● **Exercise instructions**:
Restate every record that follows, keeping it exact.

(Source data)
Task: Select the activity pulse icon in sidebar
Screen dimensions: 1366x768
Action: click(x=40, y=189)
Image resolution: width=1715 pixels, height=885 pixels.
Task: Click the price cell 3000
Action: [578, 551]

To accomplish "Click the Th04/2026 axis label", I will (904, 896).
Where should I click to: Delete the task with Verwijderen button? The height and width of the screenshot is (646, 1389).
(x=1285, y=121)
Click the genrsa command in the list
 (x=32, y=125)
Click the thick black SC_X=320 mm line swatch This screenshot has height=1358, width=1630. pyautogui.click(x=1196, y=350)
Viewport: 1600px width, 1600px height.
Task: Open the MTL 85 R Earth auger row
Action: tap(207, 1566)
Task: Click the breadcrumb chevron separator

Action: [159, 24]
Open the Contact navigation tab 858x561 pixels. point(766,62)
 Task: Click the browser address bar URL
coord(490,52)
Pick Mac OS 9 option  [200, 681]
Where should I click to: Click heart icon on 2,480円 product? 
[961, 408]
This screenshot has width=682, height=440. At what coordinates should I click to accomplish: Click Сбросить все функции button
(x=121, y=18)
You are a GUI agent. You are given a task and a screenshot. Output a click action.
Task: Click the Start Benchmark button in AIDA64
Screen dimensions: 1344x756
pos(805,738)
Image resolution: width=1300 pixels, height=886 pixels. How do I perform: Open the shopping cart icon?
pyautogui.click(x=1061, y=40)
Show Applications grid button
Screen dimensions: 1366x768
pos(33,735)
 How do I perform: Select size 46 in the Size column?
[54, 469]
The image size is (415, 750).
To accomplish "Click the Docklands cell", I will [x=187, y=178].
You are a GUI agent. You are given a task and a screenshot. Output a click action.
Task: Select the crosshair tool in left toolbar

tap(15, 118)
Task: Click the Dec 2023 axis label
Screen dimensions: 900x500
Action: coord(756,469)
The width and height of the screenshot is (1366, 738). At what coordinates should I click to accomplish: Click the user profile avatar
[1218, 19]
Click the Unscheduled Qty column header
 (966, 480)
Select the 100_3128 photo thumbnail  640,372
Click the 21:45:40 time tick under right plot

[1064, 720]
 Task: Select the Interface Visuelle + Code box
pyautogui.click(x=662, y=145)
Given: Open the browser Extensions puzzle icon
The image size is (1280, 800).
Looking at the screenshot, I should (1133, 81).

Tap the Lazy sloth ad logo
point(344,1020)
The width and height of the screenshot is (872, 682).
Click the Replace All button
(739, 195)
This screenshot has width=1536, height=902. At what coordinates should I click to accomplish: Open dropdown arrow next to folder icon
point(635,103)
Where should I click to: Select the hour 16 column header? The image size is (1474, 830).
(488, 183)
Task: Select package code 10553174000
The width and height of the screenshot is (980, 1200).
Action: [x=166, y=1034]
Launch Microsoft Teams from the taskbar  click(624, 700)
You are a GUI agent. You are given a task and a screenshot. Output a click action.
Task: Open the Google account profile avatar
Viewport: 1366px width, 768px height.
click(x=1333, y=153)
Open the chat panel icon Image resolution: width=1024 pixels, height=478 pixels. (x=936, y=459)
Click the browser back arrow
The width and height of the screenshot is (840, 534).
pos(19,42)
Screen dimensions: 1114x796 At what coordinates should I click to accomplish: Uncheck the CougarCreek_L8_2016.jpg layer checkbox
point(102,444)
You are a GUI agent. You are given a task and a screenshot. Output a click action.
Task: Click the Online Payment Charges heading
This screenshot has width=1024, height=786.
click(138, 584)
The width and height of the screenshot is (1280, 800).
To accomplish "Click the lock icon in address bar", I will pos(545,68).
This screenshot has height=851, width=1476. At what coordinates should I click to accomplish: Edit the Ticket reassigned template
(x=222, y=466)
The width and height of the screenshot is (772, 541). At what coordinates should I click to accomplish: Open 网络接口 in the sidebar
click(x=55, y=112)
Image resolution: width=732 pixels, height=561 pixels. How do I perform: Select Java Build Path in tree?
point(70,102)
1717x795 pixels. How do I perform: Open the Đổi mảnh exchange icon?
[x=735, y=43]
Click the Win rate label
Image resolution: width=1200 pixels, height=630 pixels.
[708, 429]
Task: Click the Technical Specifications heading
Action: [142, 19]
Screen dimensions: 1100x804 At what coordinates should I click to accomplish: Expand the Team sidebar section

● **Exercise output**:
Task: Select the activity pulse icon in sidebar
Screen dimensions: 1366x768
Action: click(x=40, y=189)
Image resolution: width=1715 pixels, height=885 pixels.
Task: Click the price cell 3000
Action: [578, 551]

To accomplish "Click the Th04/2026 axis label", I will (904, 896).
Where should I click to: Delete the task with Verwijderen button? The height and width of the screenshot is (646, 1389).
(x=1285, y=121)
Click the genrsa command in the list
 (x=32, y=125)
Click the thick black SC_X=320 mm line swatch This screenshot has height=1358, width=1630. pyautogui.click(x=1196, y=350)
Viewport: 1600px width, 1600px height.
Task: Open the MTL 85 R Earth auger row
Action: tap(207, 1566)
Task: Click the breadcrumb chevron separator

Action: [159, 24]
Open the Contact navigation tab 858x561 pixels. point(766,62)
 Task: Click the browser address bar URL
coord(490,52)
Pick Mac OS 9 option  [200, 681]
Where should I click to: Click heart icon on 2,480円 product? 
[961, 408]
This screenshot has width=682, height=440. At what coordinates should I click to accomplish: Click Сбросить все функции button
(x=121, y=18)
You are a GUI agent. You are given a task and a screenshot. Output a click action.
Task: Click the Start Benchmark button in AIDA64
Screen dimensions: 1344x756
pos(805,738)
Image resolution: width=1300 pixels, height=886 pixels. How do I perform: Open the shopping cart icon?
pyautogui.click(x=1061, y=40)
Show Applications grid button
Screen dimensions: 1366x768
pos(33,735)
 How do I perform: Select size 46 in the Size column?
[54, 469]
The image size is (415, 750).
To accomplish "Click the Docklands cell", I will [x=187, y=178].
You are a GUI agent. You are given a task and a screenshot. Output a click action.
Task: Select the crosshair tool in left toolbar

tap(15, 118)
Task: Click the Dec 2023 axis label
Screen dimensions: 900x500
Action: coord(756,469)
The width and height of the screenshot is (1366, 738). At what coordinates should I click to accomplish: Click the user profile avatar
[1218, 19]
Click the Unscheduled Qty column header
 (966, 480)
Select the 100_3128 photo thumbnail  640,372
Click the 21:45:40 time tick under right plot

[1064, 720]
 Task: Select the Interface Visuelle + Code box
pyautogui.click(x=662, y=145)
Given: Open the browser Extensions puzzle icon
The image size is (1280, 800).
Looking at the screenshot, I should (1133, 81).

Tap the Lazy sloth ad logo
point(344,1020)
The width and height of the screenshot is (872, 682).
Click the Replace All button
(739, 195)
This screenshot has width=1536, height=902. At what coordinates should I click to accomplish: Open dropdown arrow next to folder icon
point(635,103)
Where should I click to: Select the hour 16 column header? The image size is (1474, 830).
(488, 183)
Task: Select package code 10553174000
The width and height of the screenshot is (980, 1200).
Action: [x=166, y=1034]
Launch Microsoft Teams from the taskbar  click(624, 700)
You are a GUI agent. You are given a task and a screenshot. Output a click action.
Task: Open the Google account profile avatar
Viewport: 1366px width, 768px height.
click(x=1333, y=153)
Open the chat panel icon Image resolution: width=1024 pixels, height=478 pixels. (x=936, y=459)
Click the browser back arrow
The width and height of the screenshot is (840, 534).
pos(19,42)
Screen dimensions: 1114x796 At what coordinates should I click to accomplish: Uncheck the CougarCreek_L8_2016.jpg layer checkbox
point(102,444)
You are a GUI agent. You are given a task and a screenshot. Output a click action.
Task: Click the Online Payment Charges heading
This screenshot has width=1024, height=786.
click(138, 584)
The width and height of the screenshot is (1280, 800).
To accomplish "Click the lock icon in address bar", I will pos(545,68).
This screenshot has height=851, width=1476. At what coordinates should I click to accomplish: Edit the Ticket reassigned template
(x=222, y=466)
The width and height of the screenshot is (772, 541). At what coordinates should I click to accomplish: Open 网络接口 in the sidebar
click(x=55, y=112)
Image resolution: width=732 pixels, height=561 pixels. How do I perform: Select Java Build Path in tree?
point(70,102)
1717x795 pixels. How do I perform: Open the Đổi mảnh exchange icon?
[x=735, y=43]
Click the Win rate label
Image resolution: width=1200 pixels, height=630 pixels.
[708, 429]
Task: Click the Technical Specifications heading
Action: [142, 19]
Screen dimensions: 1100x804 At what coordinates should I click to accomplish: Expand the Team sidebar section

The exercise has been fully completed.